## Exercise prompt
Identify every line in the records below that contains the word "width", and copy each of those lines.

## Records to process
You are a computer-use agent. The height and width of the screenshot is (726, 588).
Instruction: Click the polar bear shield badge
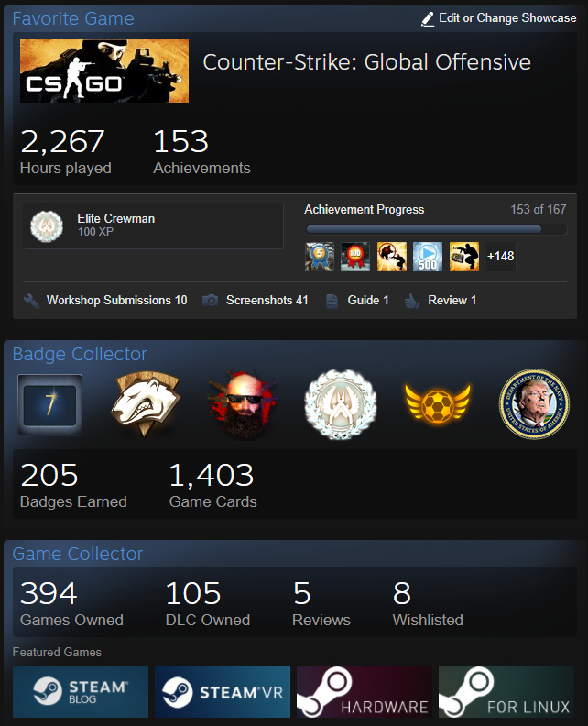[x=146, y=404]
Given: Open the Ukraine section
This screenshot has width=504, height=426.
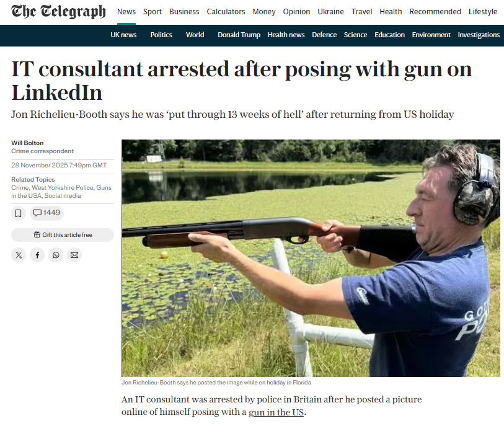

## Output of the task
You are a computer-use agent. The height and width of the screenshot is (726, 588).
This screenshot has width=504, height=426.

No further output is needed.